== What is being asked ==
From the entries, return every line where the string "computer" shows up.

(Saved data entries)
<<<<

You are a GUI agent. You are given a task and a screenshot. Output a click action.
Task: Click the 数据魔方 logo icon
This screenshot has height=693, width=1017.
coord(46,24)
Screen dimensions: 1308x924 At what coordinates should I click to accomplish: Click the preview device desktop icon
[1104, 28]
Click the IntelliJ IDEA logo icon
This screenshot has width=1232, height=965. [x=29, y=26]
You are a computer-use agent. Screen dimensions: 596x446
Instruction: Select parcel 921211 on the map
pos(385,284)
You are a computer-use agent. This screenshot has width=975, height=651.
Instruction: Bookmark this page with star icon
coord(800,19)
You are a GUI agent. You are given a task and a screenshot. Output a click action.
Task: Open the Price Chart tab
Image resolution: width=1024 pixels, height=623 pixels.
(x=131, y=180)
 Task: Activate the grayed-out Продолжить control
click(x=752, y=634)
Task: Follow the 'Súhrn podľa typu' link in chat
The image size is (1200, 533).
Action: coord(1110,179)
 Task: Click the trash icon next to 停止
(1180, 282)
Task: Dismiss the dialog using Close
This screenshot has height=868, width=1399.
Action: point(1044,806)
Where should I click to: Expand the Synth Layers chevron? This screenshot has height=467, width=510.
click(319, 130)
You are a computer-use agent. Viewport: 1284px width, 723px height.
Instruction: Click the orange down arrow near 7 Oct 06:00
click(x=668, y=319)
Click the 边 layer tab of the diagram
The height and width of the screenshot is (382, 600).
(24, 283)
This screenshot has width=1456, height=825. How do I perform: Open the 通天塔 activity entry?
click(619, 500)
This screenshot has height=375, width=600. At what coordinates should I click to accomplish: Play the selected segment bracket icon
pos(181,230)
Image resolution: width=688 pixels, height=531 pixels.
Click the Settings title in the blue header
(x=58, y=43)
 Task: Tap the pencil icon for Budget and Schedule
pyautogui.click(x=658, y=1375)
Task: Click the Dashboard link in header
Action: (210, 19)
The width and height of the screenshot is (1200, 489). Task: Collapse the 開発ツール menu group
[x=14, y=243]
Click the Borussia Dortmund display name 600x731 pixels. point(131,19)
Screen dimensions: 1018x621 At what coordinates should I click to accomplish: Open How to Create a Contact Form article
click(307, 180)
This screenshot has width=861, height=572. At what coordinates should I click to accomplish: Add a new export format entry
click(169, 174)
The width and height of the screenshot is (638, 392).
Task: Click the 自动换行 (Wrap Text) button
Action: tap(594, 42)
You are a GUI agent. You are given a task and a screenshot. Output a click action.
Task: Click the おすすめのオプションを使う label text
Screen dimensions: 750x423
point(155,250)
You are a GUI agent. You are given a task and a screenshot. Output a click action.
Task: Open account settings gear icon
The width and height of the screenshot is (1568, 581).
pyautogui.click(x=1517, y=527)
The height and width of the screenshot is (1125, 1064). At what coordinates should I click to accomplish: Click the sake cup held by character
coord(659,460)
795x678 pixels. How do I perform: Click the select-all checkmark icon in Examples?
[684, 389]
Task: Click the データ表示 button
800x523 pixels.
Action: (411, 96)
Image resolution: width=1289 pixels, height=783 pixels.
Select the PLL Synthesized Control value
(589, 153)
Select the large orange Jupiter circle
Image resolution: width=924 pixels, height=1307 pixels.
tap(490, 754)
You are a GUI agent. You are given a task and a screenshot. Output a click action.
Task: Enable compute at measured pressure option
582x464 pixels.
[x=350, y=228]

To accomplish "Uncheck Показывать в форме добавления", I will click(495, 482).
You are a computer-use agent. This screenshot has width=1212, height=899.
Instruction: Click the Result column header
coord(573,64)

>>>>

== Result for this task ==
You are a computer-use agent. Screen dimensions: 596x446
You are a computer-use agent. This screenshot has width=975, height=651.
You are a computer-use agent. Viewport: 1284px width, 723px height.
You are a computer-use agent. This screenshot has width=1212, height=899.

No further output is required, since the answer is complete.